The sunrises here … it is like some mythical place of beauty. The array of colors stun me each day.
Before heading out for the day, we wanted to get a photo of Michele since he was so incredibly helpful. He truly made this leg of our trip easy and so pleasant. We highly recommend staying at La Maurella for him alone.
We headed into Amalfi this morning to explore the town and have lunch. While still quite touristy, it wasn’t as crowded as Positano. On the bus ride into town we saw the donkey caravans coming down the hill – apparently this is the only way to make heavy deliveries to some of the homes on the hillside.
We started by heading into the Arsenol Museum that is just across from where the bus drops you off. The museum proudly displays the towns maritime history in what was once a hugely rich sea power. Here they made ships and it boasts one of the earliest compasses invented. It was interesting to see all the old maritime tools once used. And the architecture of the museum was also gorgeous.
After wandering the museum, we started exploring the town. We found a lemoncello manufacturing shop in Amalfi where they made it on sight. They did not allow photos or videos in the shop, or I would show you these huge vats of cut up lemons within some alcohol of some sort, fermenting. It had been passed down through the generations, with the young man we spoke with being the third. We bought some to bring home and oh my goodness it is better than anything we can buy here.

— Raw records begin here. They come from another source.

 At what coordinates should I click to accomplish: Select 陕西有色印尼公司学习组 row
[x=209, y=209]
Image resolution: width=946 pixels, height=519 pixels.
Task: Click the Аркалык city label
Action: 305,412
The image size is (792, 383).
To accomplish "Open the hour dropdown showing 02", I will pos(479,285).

We continued to wander around the town, finding ally ways that were not frequented by the masses. The cathedral had a long staircase leading up to the entrance where tourists stopped to rest and we saw a video crew filming two models later in the day.

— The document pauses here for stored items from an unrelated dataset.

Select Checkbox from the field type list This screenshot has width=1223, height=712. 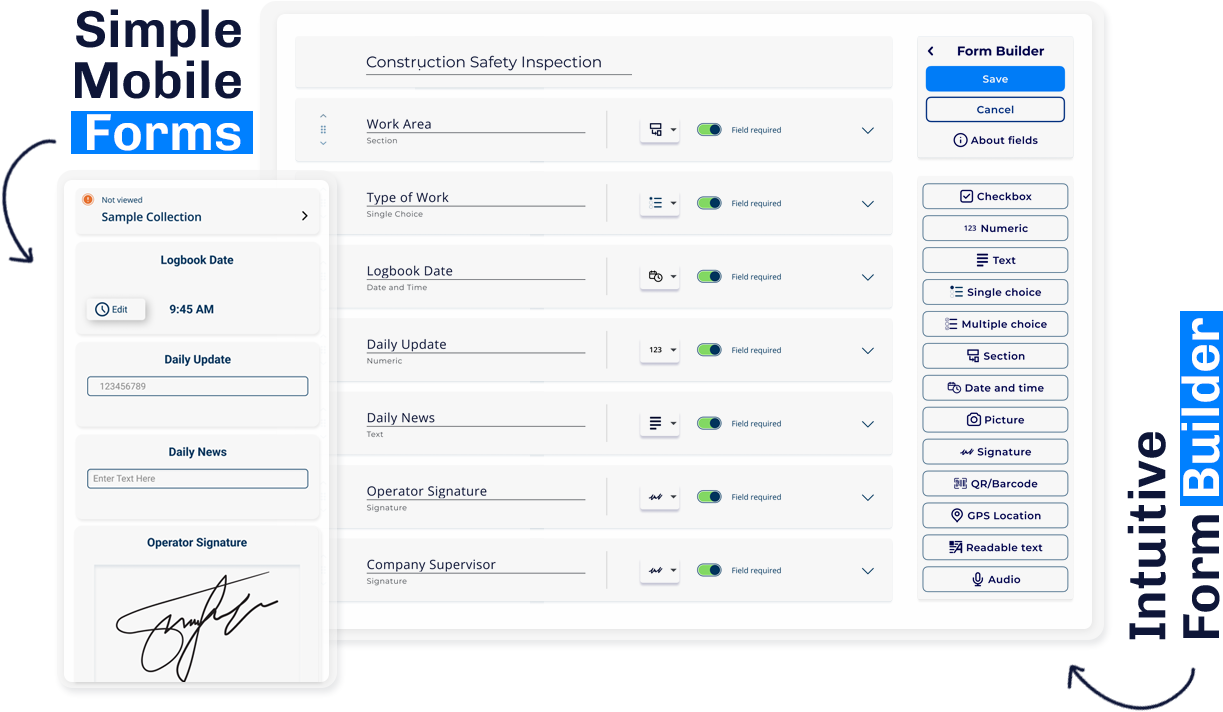pyautogui.click(x=994, y=195)
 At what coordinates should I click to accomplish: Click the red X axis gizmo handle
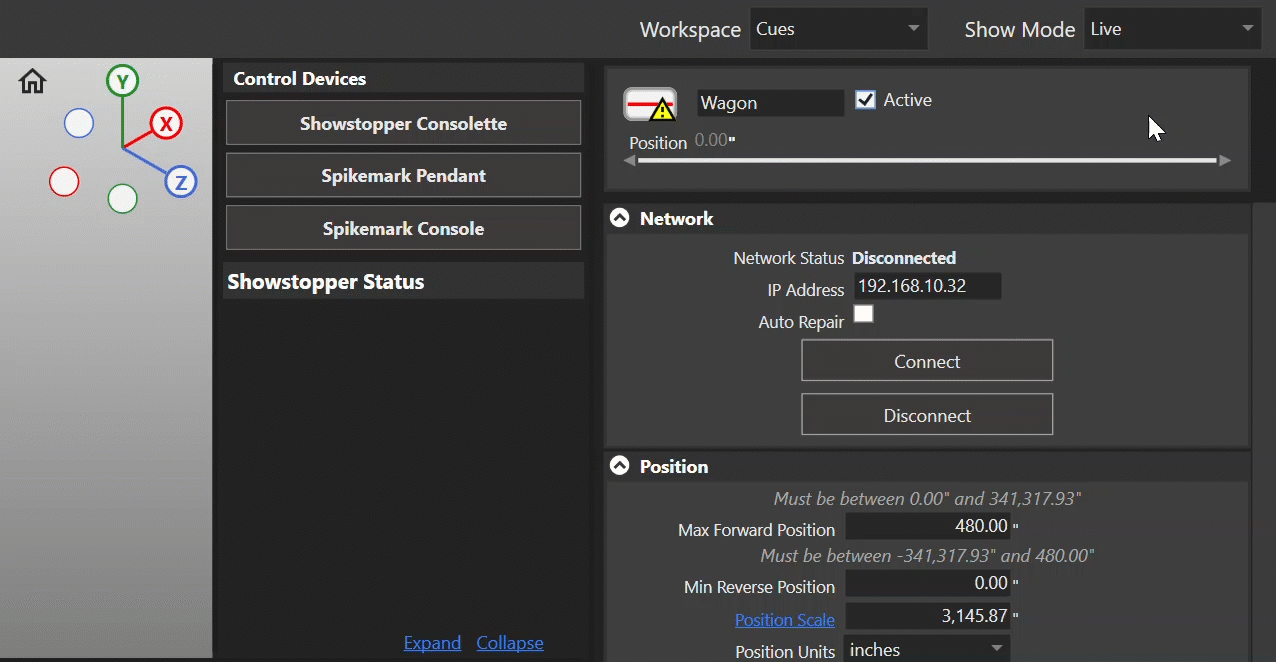[x=166, y=124]
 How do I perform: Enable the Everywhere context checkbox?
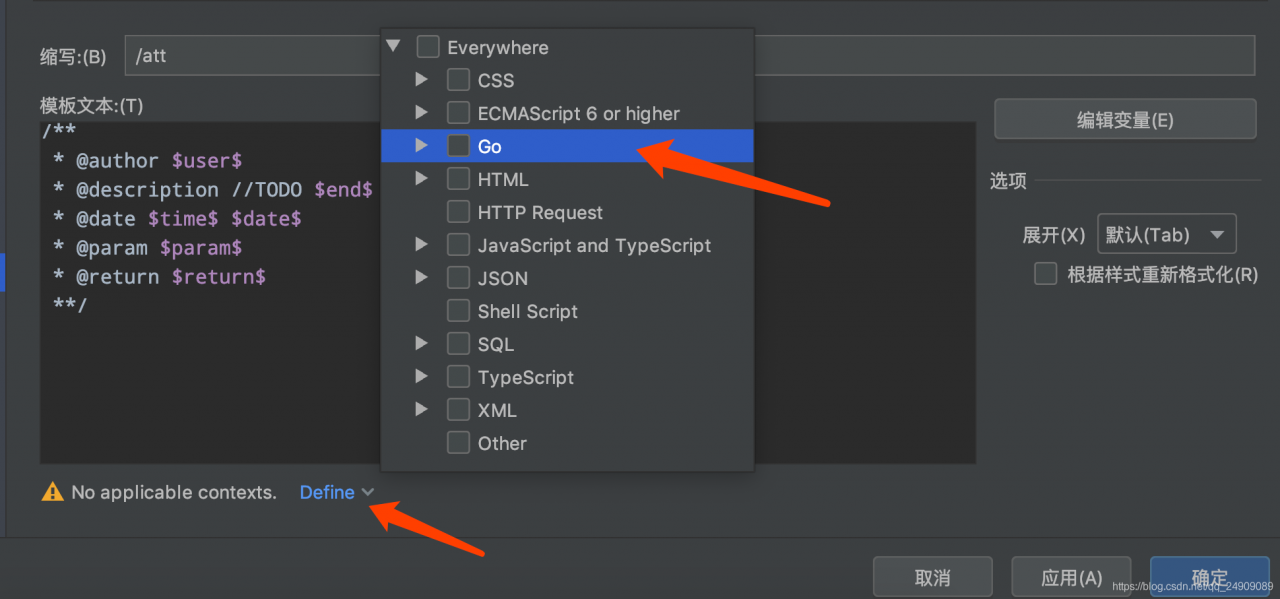point(428,47)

We continued on our way up the hill towards the old paper mill, exploring. Amalfi is rich with color and history, like most Italian towns. It is definitely on the poorer side than the touristy places we have seen so far, but it was still so beautiful.

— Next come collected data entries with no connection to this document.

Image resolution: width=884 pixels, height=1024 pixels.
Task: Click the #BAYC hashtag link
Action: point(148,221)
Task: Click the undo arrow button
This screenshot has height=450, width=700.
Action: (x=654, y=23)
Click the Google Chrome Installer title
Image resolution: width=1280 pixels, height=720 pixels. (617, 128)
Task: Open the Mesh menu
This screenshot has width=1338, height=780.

Along the way passed a fountain with clay figures depicting an almost fairy like scene and then further up the hill we passed an outdoor presepi, or Nativity scene.
We ended up at the Paper Museum that has been around since the 13th century. We took a tour, learning how they made paper through the ages – starting with cotton and then finally moving on to paper as we know it today. The process was fascinating, as were all the old tools to create and press it. The area was carved into the hillside with a natural creek used to power everything – you can even hear the Amalfi River running beneath the main street within Amalfi. The engineering capacity long ago was amazing.
From there we headed into a smaller piazza to grab lunch. We met a man and his 14 month daughter who are from NY and are travelling for three months. His wife was working this morning in their Air B&B while he tried to wear his cute daughter out. Unfortunately I didn’t get photos, but she was adorable. After wandering the town a bit more, we decided to head back to our hotel and stopped along the way to get the one last present for our moms.
Since we have been eating our way through Italy, we decided to skip dinner again and just stay in and relax. We have been doing a decent job of combining the relaxing with the sight seeing, so it really has been a wonderful balance.